Restrictions therefore needed to be in place to stop overcrowding, he told The AM Show.
Little said the vaccination numbers in Tairāwhiti needed to improve, especially for Māori.
"There's a lot of concern in the community at the moment about Rhythm and Vines, anyway, because people are terrified of a whole horde of people - a lot of them from Auckland - coming down and crowding out a reasonably confined space."
The health system was coping at the moment and would continue to cope, he said.
Even moving to the orange traffic light, only vaccinated people would be able to attend the event.
Little said the organisers knew the conditions and it was their call whether to cancel it.
On ordinary members of the public starting to gather again, Little said if you were hosting a get-together and you trusted that the people were vaccinated, then that would be enough.
"If these are people you know - family members, close friends - you trust them when they tell you they've been vaccinated, you accept that then that's going to be acceptable."
Anyone else, you should be scanning their vaccine pass.

Study material:
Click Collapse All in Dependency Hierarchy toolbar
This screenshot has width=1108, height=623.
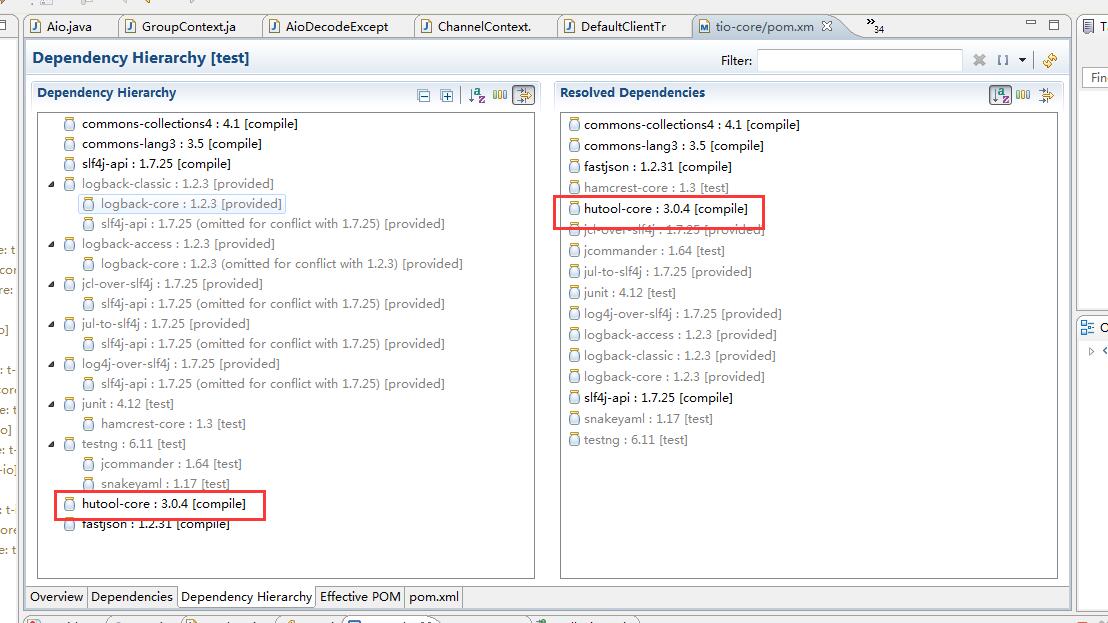coord(424,96)
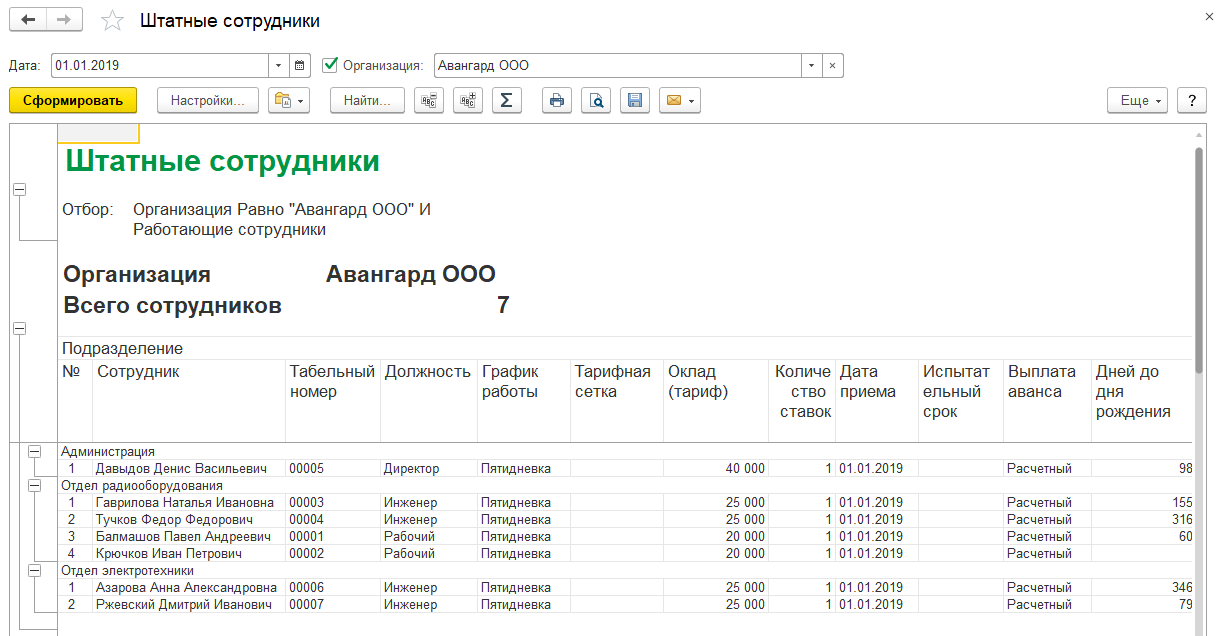Save report with diskette icon
The image size is (1218, 636).
pyautogui.click(x=633, y=100)
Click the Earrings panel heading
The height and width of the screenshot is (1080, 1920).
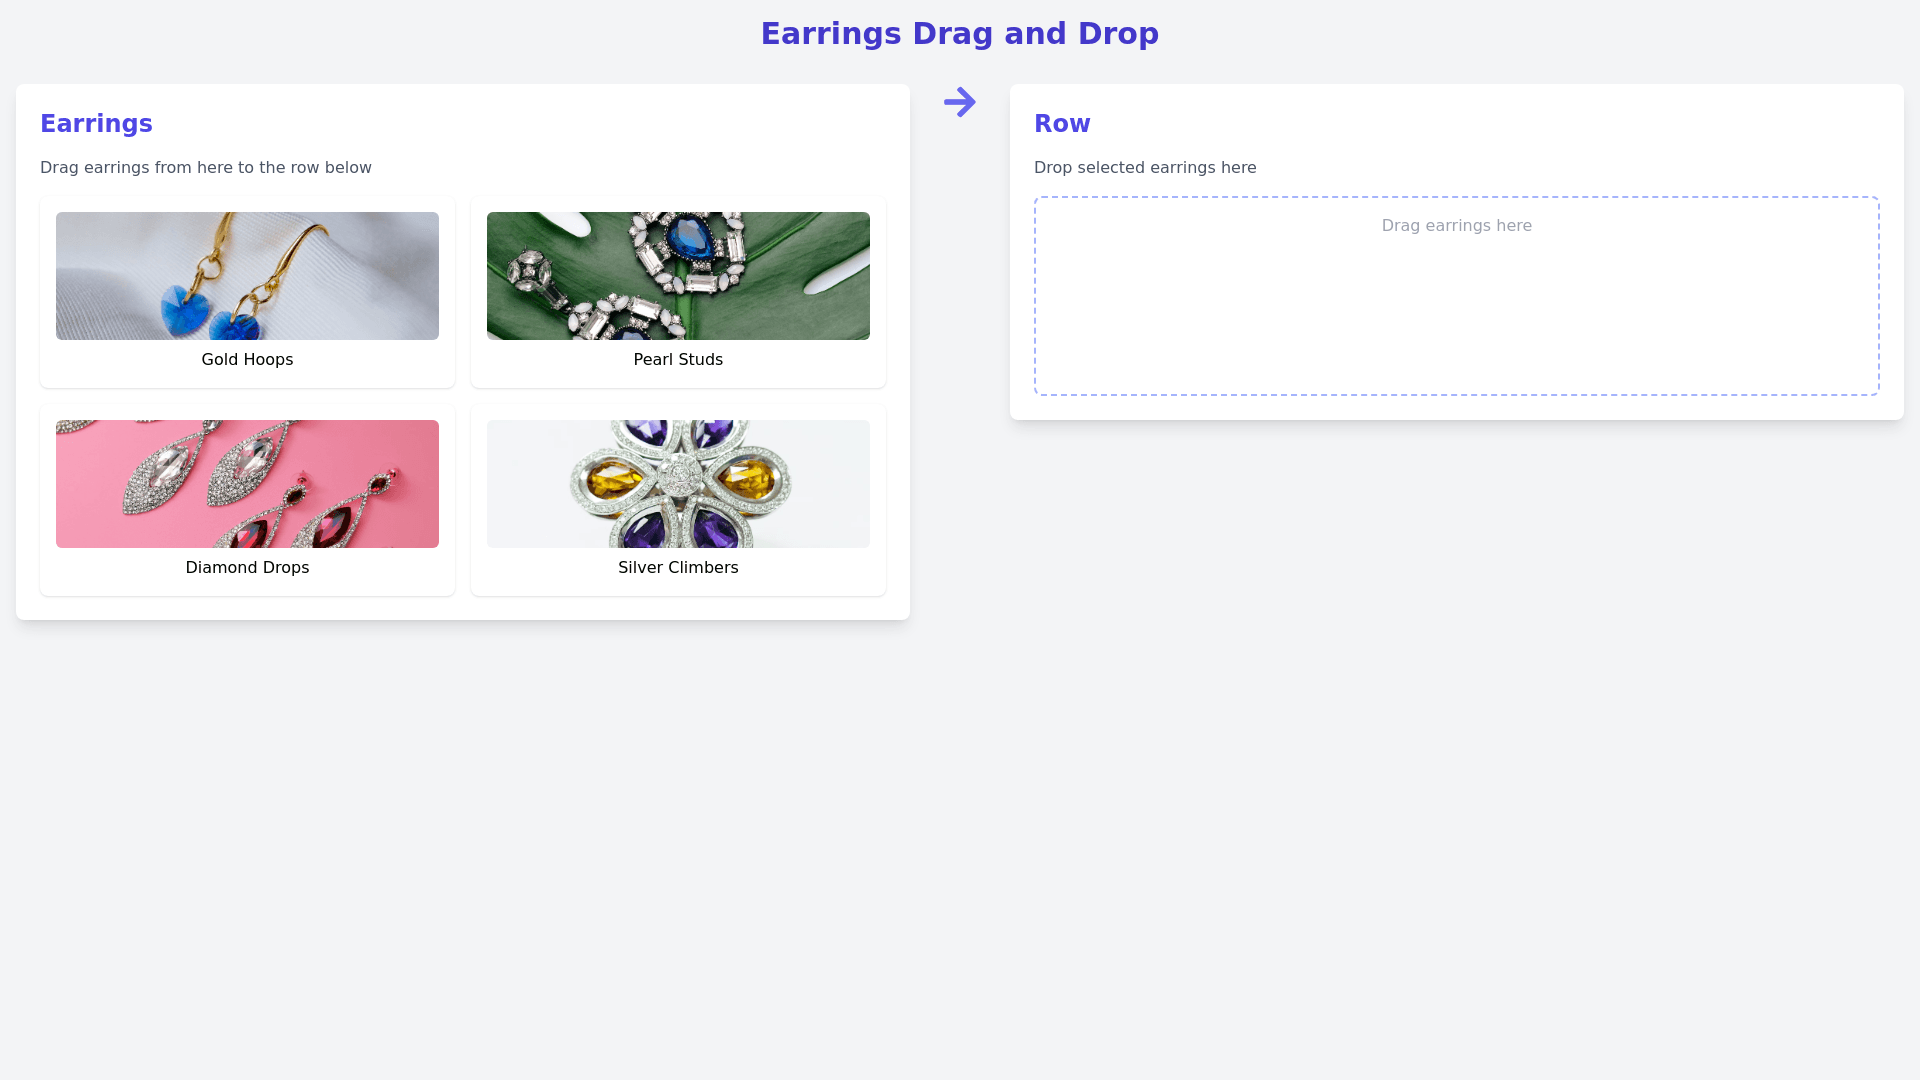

What you need to do:
1/ In the news excerpt, who would be able to attend the event even after a move to the orange traffic light?
2/ Retype the part of the news excerpt that begins at the words "Little said the organisers" and stops after "would be enough.".
3/ According to the news excerpt, why is there concern in the community about Rhythm and Vines?
The records aren't needed for any of this.

Responses by task:
1/ Only vaccinated people.

2/
Little said the organisers knew the conditions and it was their call whether to cancel it.
On ordinary members of the public starting to gather again, Little said if you were hosting a get-together and you trusted that the people were vaccinated, then that would be enough.

3/ People are terrified that a whole horde of people, many of them from Auckland, will come down and crowd out a reasonably confined space.